# TASK PROMPT
Look for "toggle" in the records and copy every line that has it.

BEGIN

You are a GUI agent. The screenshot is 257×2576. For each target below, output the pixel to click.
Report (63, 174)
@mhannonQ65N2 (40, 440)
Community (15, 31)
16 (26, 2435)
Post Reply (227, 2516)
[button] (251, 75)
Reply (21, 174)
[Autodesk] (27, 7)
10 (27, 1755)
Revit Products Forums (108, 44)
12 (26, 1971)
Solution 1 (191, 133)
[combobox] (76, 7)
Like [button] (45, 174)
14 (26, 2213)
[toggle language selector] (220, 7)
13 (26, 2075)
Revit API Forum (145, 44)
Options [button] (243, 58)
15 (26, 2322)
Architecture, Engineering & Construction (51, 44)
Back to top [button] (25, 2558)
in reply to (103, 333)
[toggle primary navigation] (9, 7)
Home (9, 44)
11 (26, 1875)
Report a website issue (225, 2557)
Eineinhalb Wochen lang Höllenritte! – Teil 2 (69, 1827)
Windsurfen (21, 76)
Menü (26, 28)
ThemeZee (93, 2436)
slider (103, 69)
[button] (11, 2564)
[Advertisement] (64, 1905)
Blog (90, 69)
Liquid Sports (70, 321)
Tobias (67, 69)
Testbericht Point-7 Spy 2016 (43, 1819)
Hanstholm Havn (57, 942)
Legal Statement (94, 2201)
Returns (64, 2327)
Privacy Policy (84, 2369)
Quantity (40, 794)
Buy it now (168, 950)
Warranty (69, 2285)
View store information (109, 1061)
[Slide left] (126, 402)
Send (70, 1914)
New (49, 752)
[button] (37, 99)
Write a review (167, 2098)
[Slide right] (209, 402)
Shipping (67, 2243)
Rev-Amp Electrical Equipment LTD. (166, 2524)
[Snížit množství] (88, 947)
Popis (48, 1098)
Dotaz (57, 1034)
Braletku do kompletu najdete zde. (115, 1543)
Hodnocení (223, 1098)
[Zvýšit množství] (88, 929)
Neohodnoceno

END

# RESULT OF THIS EXERCISE
[toggle language selector] (220, 7)
[toggle primary navigation] (9, 7)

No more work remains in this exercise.